Прекрасное уединенное место, идеально подходящее для размышлений, возможность насладиться покоем, побыть собой. Перед домом две сороки гонялись друг за дружкой над усеянной пестрыми летними цветами лужайкой. В кофеварке забурлило, и Маклеод вернулся в дом. Он нашел кружку, банку с рафинадом и вдоволь подсластил напиток. Отпив большой глоток, Энцо почти сразу ощутил бодрящее действие кофеина. Из спальни по-прежнему не доносилось ни звука.
Из любопытства он решил подняться на чердак. Отодвинув занавеску, закрывавшую темную лестницу, осторожно пошел вверх, держа кружку в руке. Ступеньки заканчивались перед низкой дверью чердачной каморки с двускатным потолком. Острые солнечные лучики проникали в щелястую раму слухового окна. Энцо откинул крючок на ставнях. На чердак ворвался свет, без остатка заполнив маленькое пространство. Вид, открывавшийся на долину, был прекрасен. Энцо представил, как девочкой Шарлотта просыпалась летом и с радостным нетерпением бежала на прогулку — исследовать мир.
Отвернувшись от окна, он оглядел комнату, пригнувшись, чтобы не задеть макушкой о потолок. У дальней стены стояла маленькая кровать. Маклеод представил на ней девочку с фотографии — спящую или дремлющую, мечтательную, еще не столкнувшуюся с суровой реальностью, что неизбежно происходит при взрослении. На деревянном комоде вокруг умывального таза и кувшина на кружевных салфетках красовались аккуратно расставленные фотографии: группа родственников позирует в саду под перголой, увитой свисающими гроздьями цветов, на фоне долины. Он узнал родителей Шарлотты и другую пару, постарше, — возможно, дедушку с бабушкой, которых видел на снимке, сделанном на пляже. У деда все те же усы с закрученными кончиками, только уже совершенно белые. Шарлотта сияет радостью и счастьем, сверкающими в темных глазах, и ослепительной улыбке. Она сидит на коленях у мужчины средних лет, моложе ее деда, но с такими же стильными усами и экстравагантной прической.
У Энцо перехватило дыхание, как от удара под ложечку.
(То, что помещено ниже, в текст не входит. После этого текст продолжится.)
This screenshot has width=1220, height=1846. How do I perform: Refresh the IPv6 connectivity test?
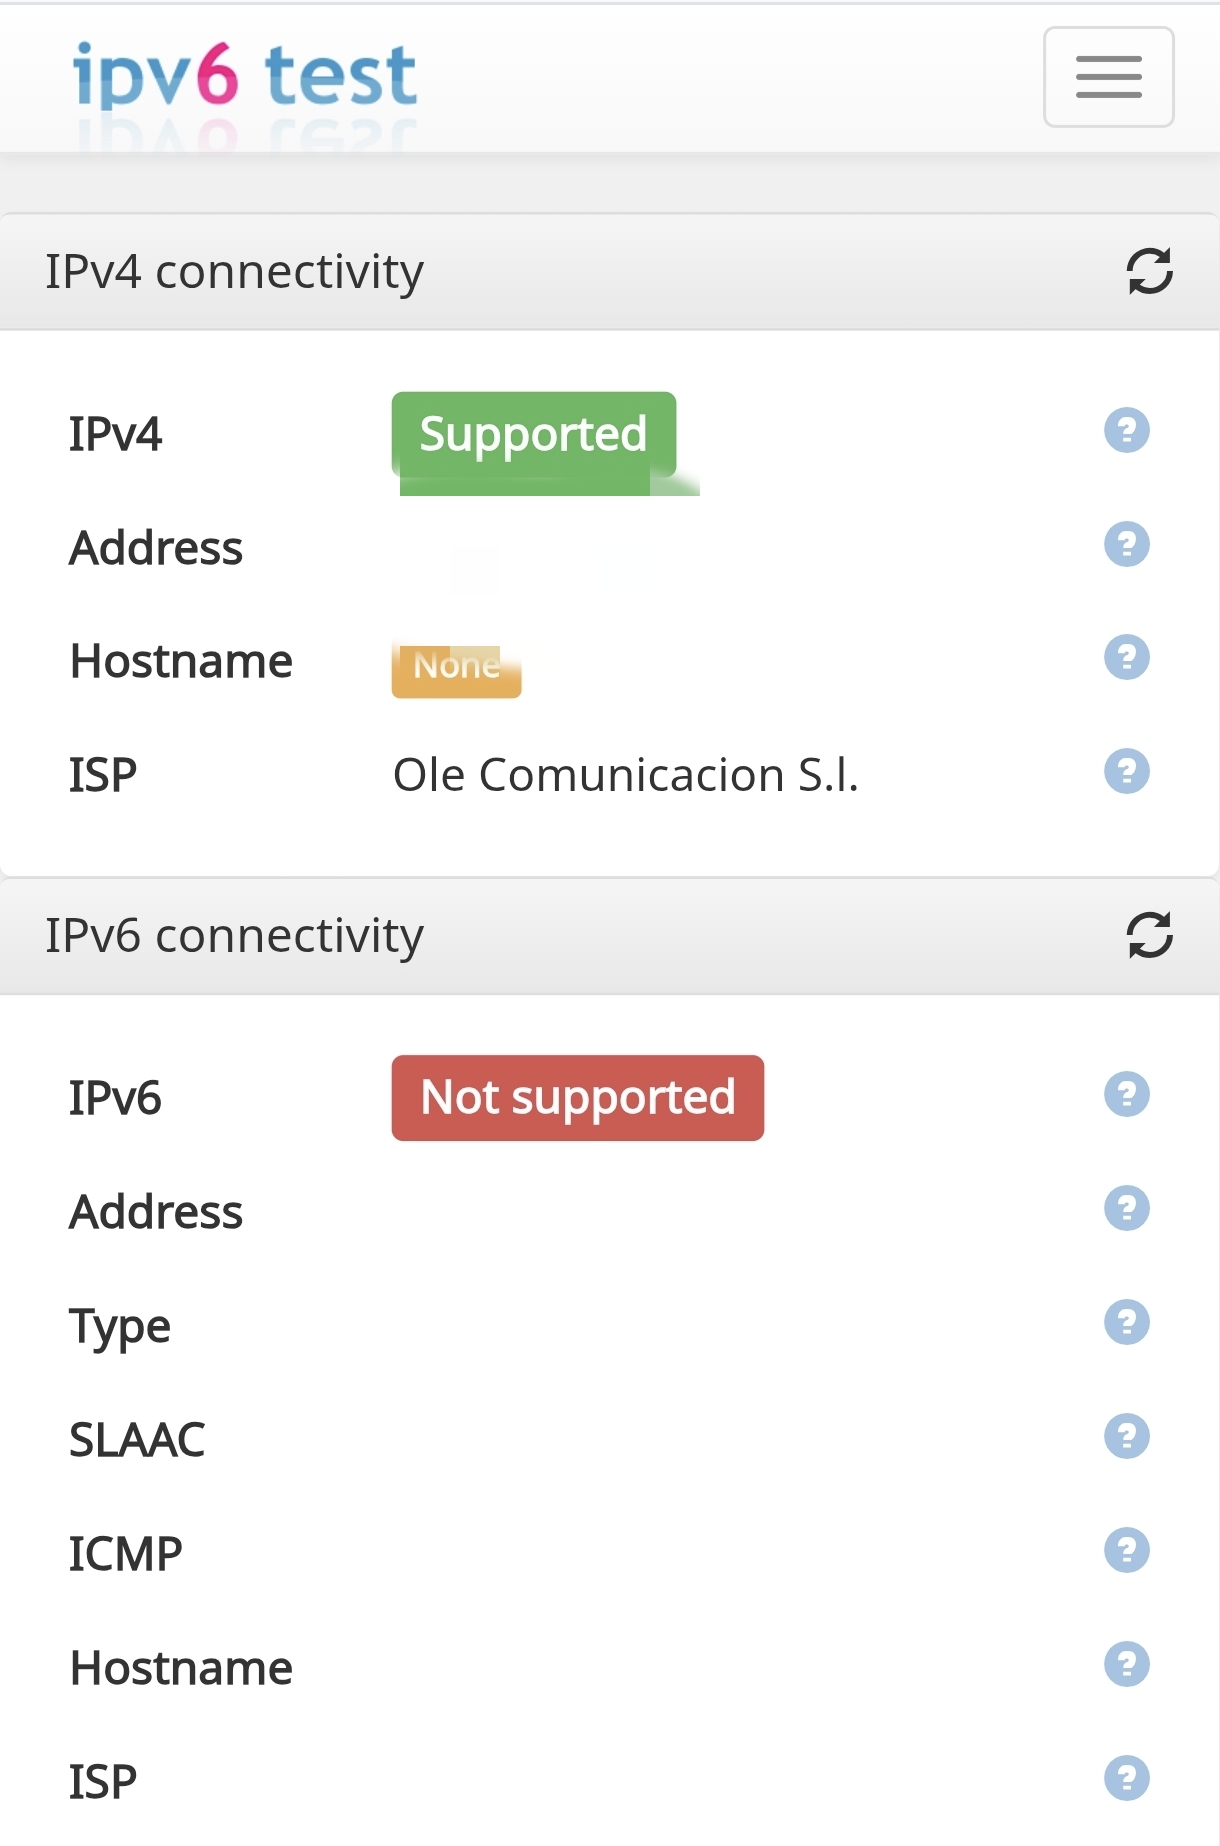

От пронзительной обиды и недоумения он ощутил физическую дурноту. Кружка с кофе выскользнула из пальцев, ударилась об пол и разбилась вдребезги, когда Маклеод, сдерживая дрожь, взял снимок с комода. Во рту пересохло, а в горле застрял комок. Человеком на фотографии, державшим на коленях маленькую Шарлотту, был Жак Гейяр.